To process the information in this section, you'll need a good understanding of Autumn's basics,
especially as covered in A3. How Autumn Works, and in particular the Parser
and Parse
section.
To create a custom parser in Autumn, you extend the Parser
class.
You'll need to implement four methods:
Javadoc: Parser#doparse
This is the essential method to implement. As exlained in A3, this method is called by
Parser#parse
and does the actualy work (parse
takes care of some book-keeping around the call
to doparse
).
What must Parser#doparse
do at a minimum? Return true if and only if the parse succeeded, and
increment Parse#pos
to point past the input that was matched in case of success. There is no
need to reset the input in case of failure — parse
will take care of it.
Very broadly, we can classify parser as primitive or compound. Compound parsers call sub-parsers
to determine whether they match or not. Primitive parsers, on the other hand, consult the
input directly to determine if a match occurred — using Parse#char_at(index)
,
Parse#object_at(index)
or Parse#match(index, String)
Importantly, parsers must not modify any kind of state outside of what Parse
allows, which is
basically: Parse#pos
(cf. above), Parse#error
(covered later: TODO) and some
operations on Parse#stack
as explained in the documentation for SideEffectingArrayStack
(in
practice you never rarely need to access Parse#stack
directly, instead, use the facilities
explained in A5. Creating an Abstract Syntax Tree (AST)).
It's most certainly an error for doparse
to modify state inside the parser! For two reasons:
- The parser may be shared between multiple parses, which shouldn't affect each other.
- The parser may be backtracked over, in which case the changes it induced should be undone. This is something that cannot be guarded against locally!
(If these two criteria don't apply, maybe it is safe for you to modify the parser. Exercise extreme caution!)
But parse state is actually useful!

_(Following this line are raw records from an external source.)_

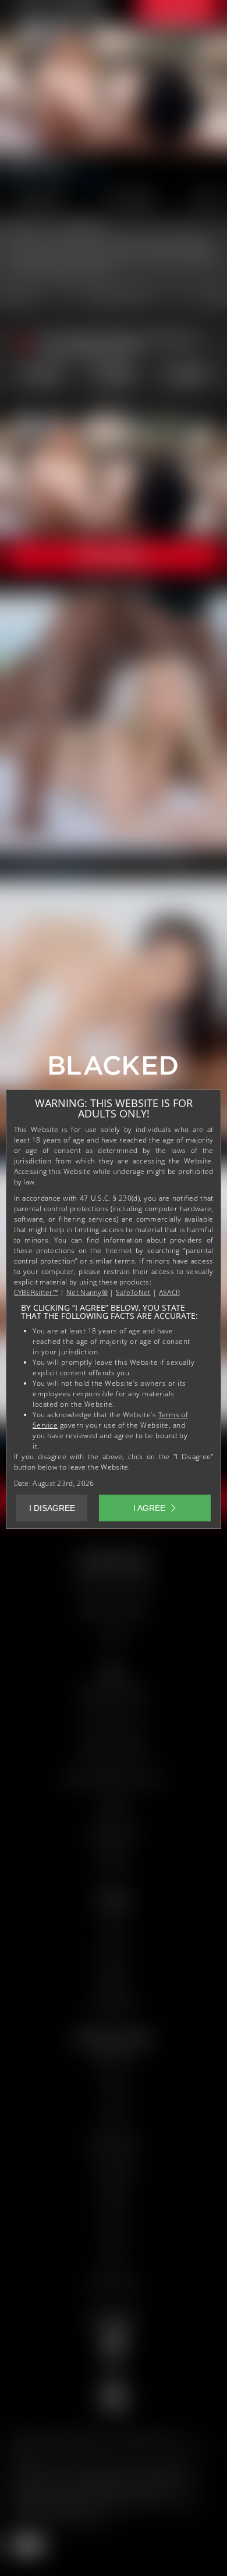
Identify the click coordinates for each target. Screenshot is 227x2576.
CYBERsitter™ (36, 1292)
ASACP (169, 1292)
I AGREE (149, 1508)
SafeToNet (133, 1292)
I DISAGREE (52, 1508)
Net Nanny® (87, 1292)
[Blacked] (113, 1070)
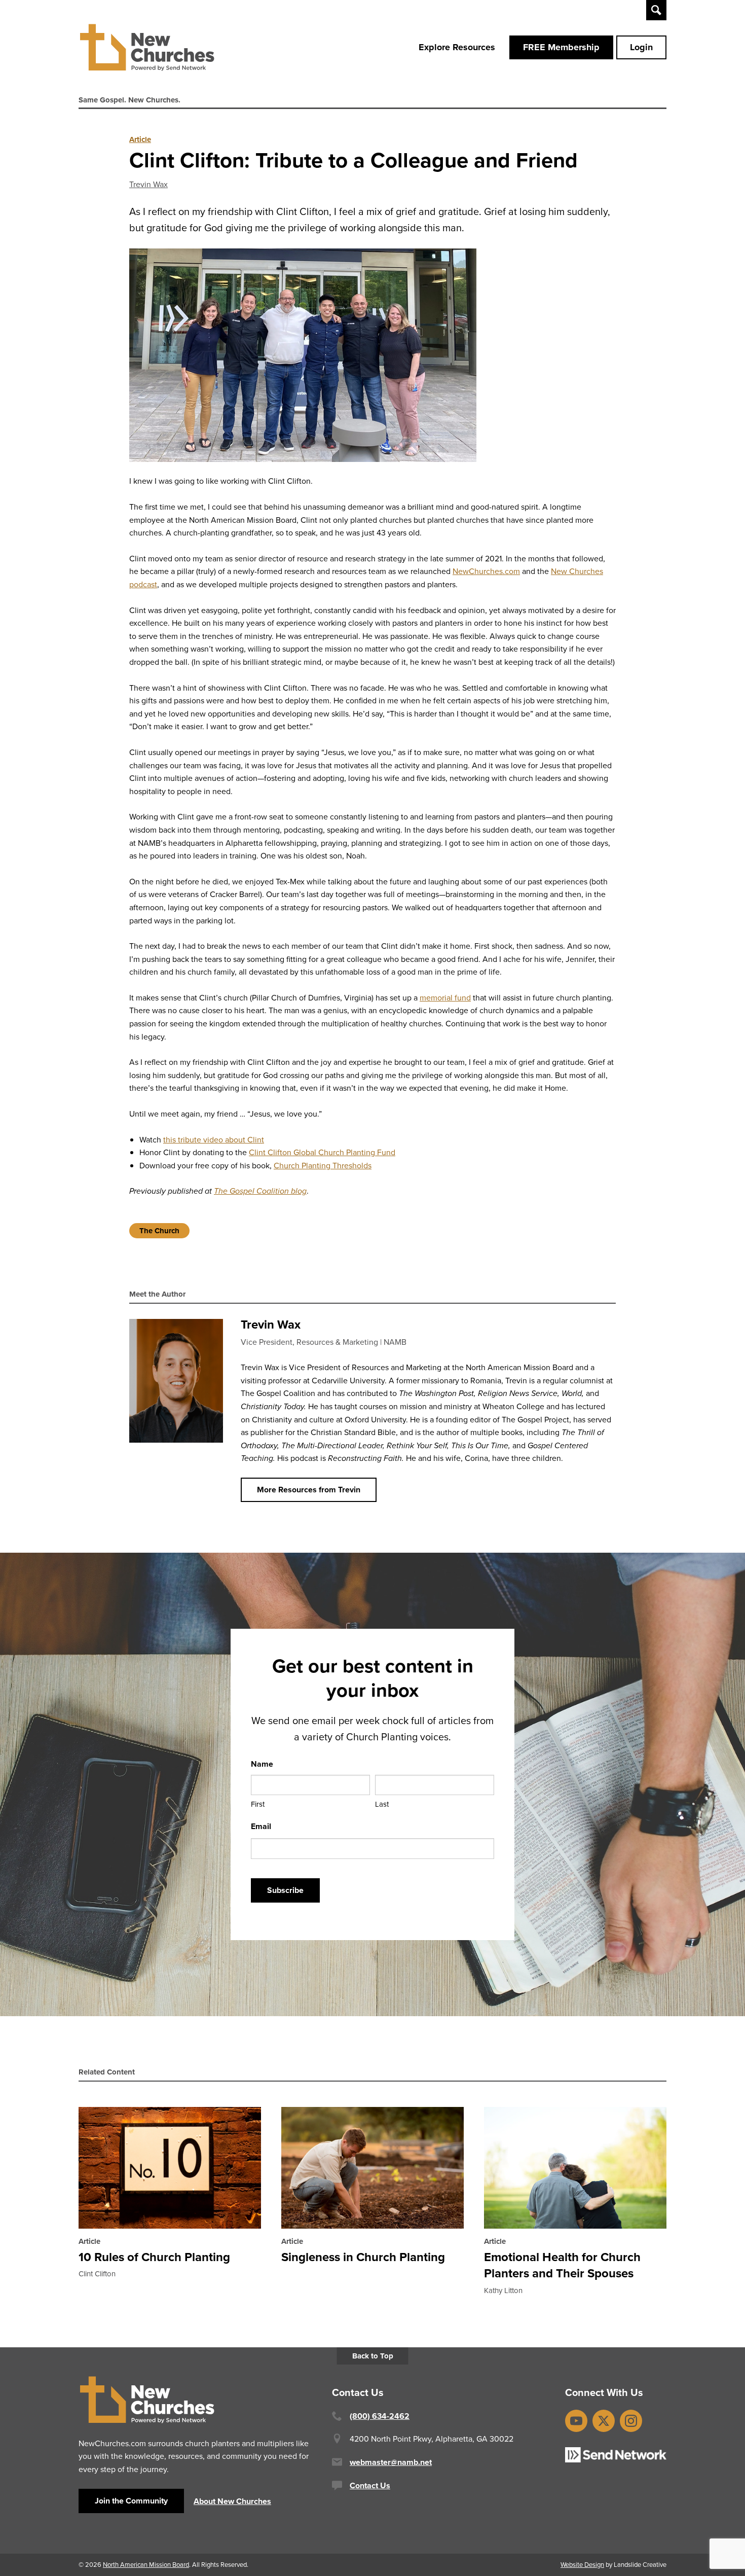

And in fact Autumn supports it (as well as context-sensitive parsing — the result of using parse state to making parse decisions) via a specific API. This will all be covered in B1. Context-Sensititive (Stateful) Parsing.
Javadoc: Parser#children
This method should return all the sub-parsers that can be directly (not transitively) called by this parser.
Common implementations of this method are:
return Collections.emptyList();
— for parsers with no sub-parsersreturn Collections.singletonList(child);
— for parsers with a single sub-parserreturn Collections.unmodifiableList(Arrays.asList(children));
— for parsers whose children are stored within an arrayreturn Arrays.asList(a, b, c);
— for parsers with sub-parsersa
,b
,c
, ...
(where Collections
is java.util.Collections
and Arrays
is java.util.Arrays
)
This is notably used by ParserWalker
and some implementations of ParserVisitor
. This
will be explained in B5. Visiting Parsers & Walking The Parser Graph.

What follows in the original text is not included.